--- Records Enclosed Below ---

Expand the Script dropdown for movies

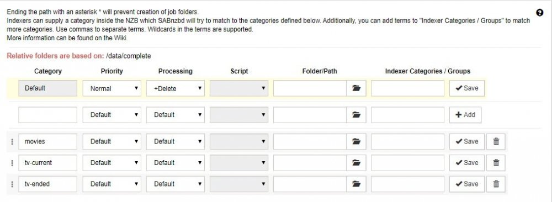239,141
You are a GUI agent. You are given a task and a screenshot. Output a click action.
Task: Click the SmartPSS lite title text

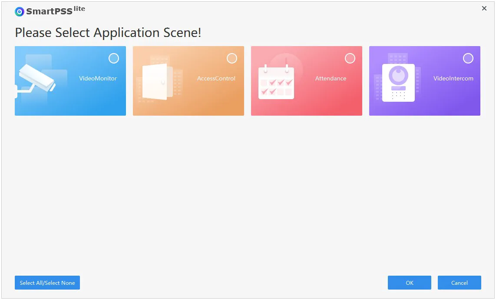[55, 11]
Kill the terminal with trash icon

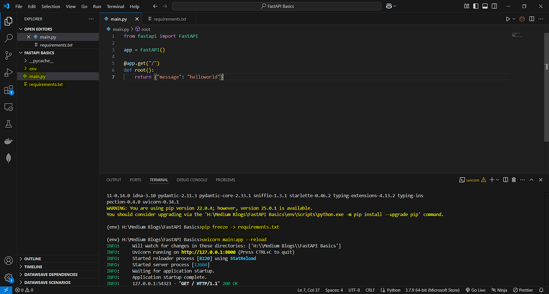point(513,179)
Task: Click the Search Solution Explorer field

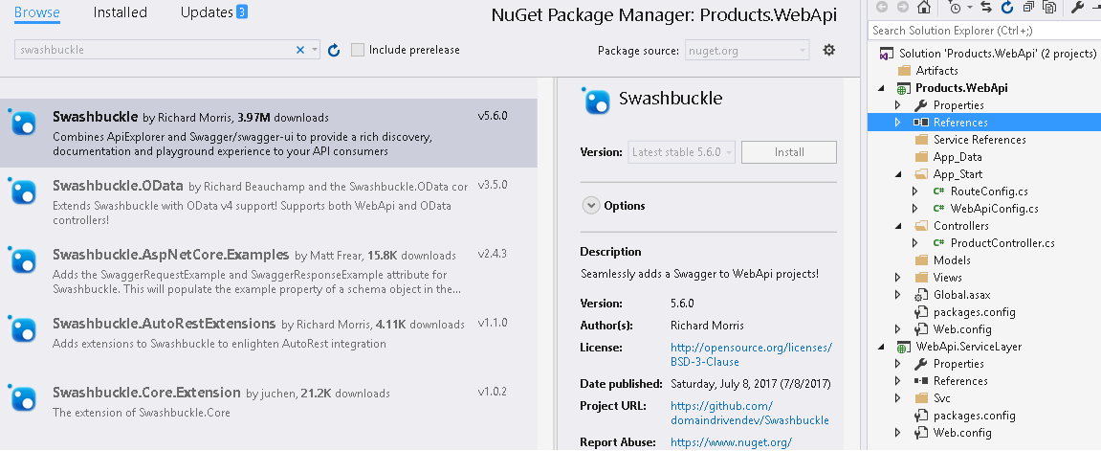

--- End of Enclosed Records ---

Output nothing but an exact retyping of the material, pictures excluded.

Expand the Script dropdown for movies

239,141
You are a GUI agent. You are given a task and a screenshot. Output a click action.
Task: Click the SmartPSS lite title text

[55, 11]
Kill the terminal with trash icon

point(513,179)
Task: Click the Search Solution Explorer field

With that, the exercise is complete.